BRIAN HIATTPosted Jun 07, 2007 3:03 PM

>>This is an excerpt from the latest issue of Rolling Stone, on stands until June 15th.

As usual, Judd Apatow has a funny idea. While his chauffeured Chevy Suburban pokes its way through early-afternoon traffic toward Santa Monica, the writer-director decides that it might be a good time to send a menacing e-mail to Ryan Seacrest.

Hunched over his BlackBerry, Apatow -- best known for his work on a flop TV series, Freaks and Geeks, and a hit movie, The 40-Year-Old Virgin -- taps out a terse message to Seacrest, who has a small role in Apatow's new film, Knocked Up.

To: Seacrest, Ryan

From: Judd

Subject: Idol Tix

Hook me up. There's still time to trim your scene.

Satisfied, Apatow hits "send" and chortles. Seacrest had offered him American Idol tickets -- but then failed to write back when Apatow attempted to take him up on it. Now, Apatow is trying again, and he's taking bets. "Let's see how long it takes Ryan Seacrest to e-mail back," he says, folding his furry forearms. "I'm saying within half an hour."

From the back row of seats, Jonah Hill, a rotund twenty-three-year-old comic actor who's along for the ride, chimes in: "I'm calling an hour and a half."

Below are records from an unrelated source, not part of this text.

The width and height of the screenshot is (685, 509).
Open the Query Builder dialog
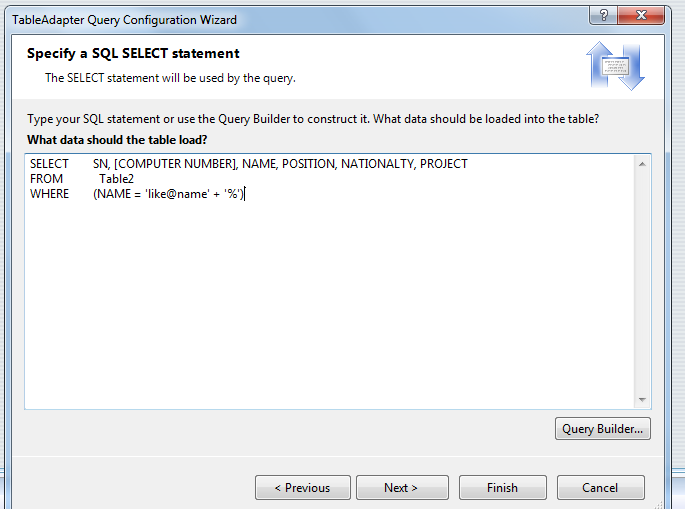click(x=602, y=429)
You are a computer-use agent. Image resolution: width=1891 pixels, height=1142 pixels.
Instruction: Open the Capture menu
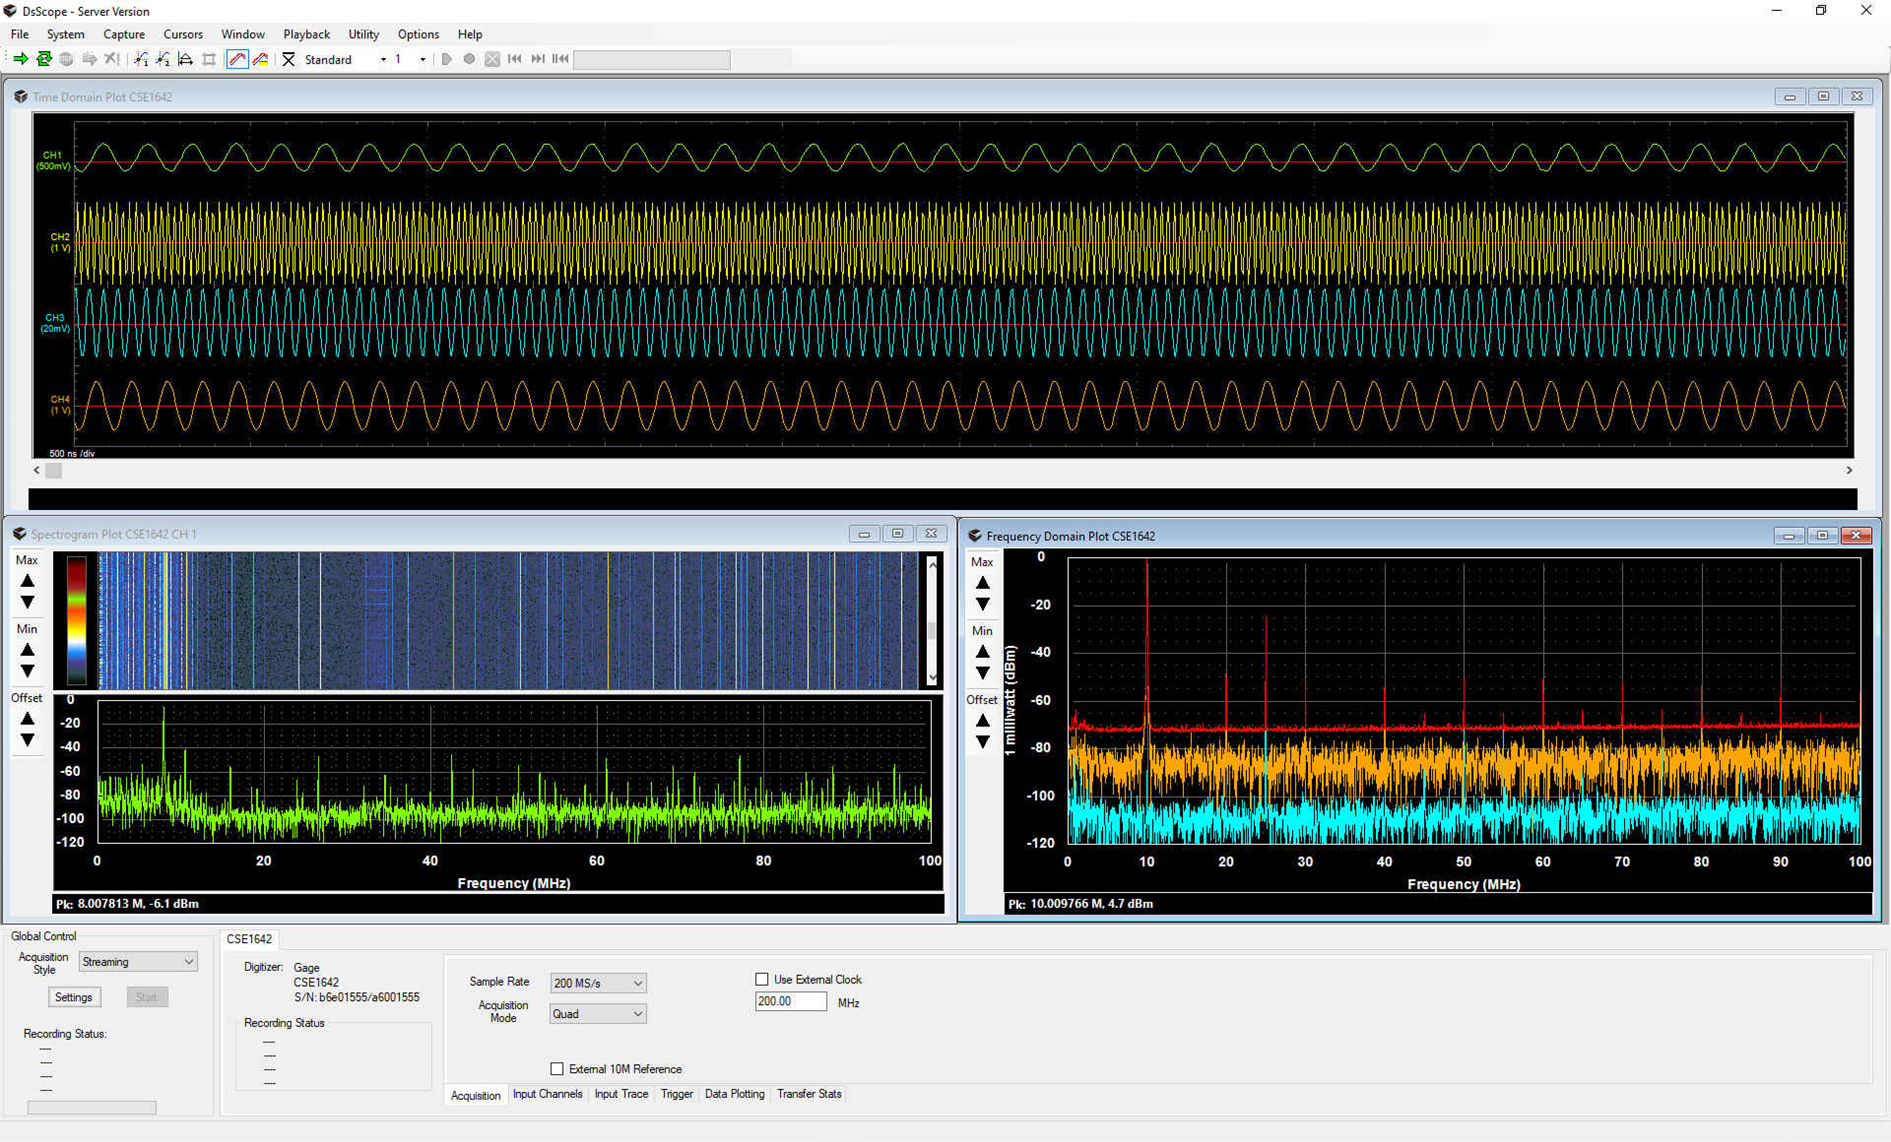124,34
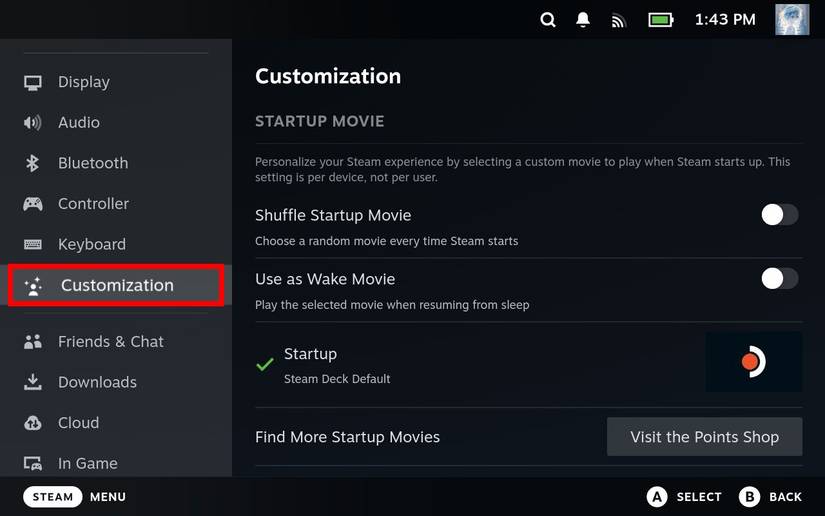Open Display settings section
The height and width of the screenshot is (516, 825).
pos(84,82)
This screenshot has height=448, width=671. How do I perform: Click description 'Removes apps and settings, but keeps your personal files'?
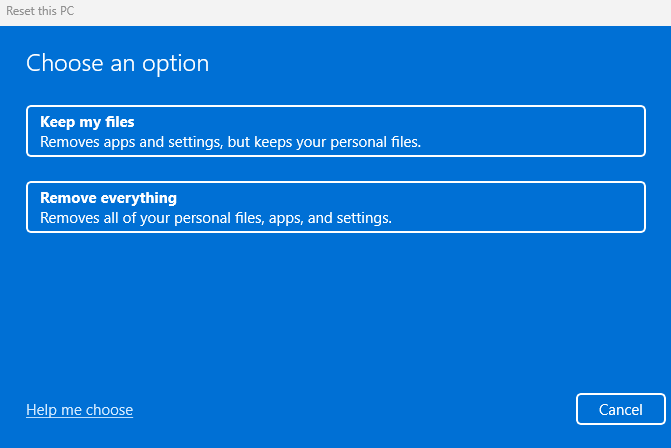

Not long ago, Apatow was in the middle of an agonizing losing streak. A comedy prodigy who scored a manager at age nineteen and abandoned a promising stand-up career to produce The Ben Stiller Show (and then to work on The Larry Sanders Show), he was making smart, deeply empathetic television that critics adored but almost no one watched -- the classic high school dramedy Freaks and Geeks, the college sitcom Undeclared and then several stillborn pilots. "I just thought, 'Maybe there's not many people who get this' -- that this is a niche, like a college band," Apatow says. "Hüsker Dü never sold many records." The stress of battling with NBC executives as head writer on Freaks and Geeks left Apatow with a herniated disc. He found himself unable to laugh without excruciating pain, and he landed in the hospital for spinal surgery. When Fox -- which had already canceled The Ben Stiller Show -- did the same to Undeclared, Apatow sent the network a framed copy of the show's appearance in Time magazine's "Ten Best TV Shows," accompanied by a note: "How can you fuck me in the ass again when your dick is still in there from last time?"

Back in the SUV, just four minutes have passed when Apatow's BlackBerry buzzes: Seacrest is on the case. "Yeah, baby!" Apatow shouts, raising his fist in semi-ironic triumph.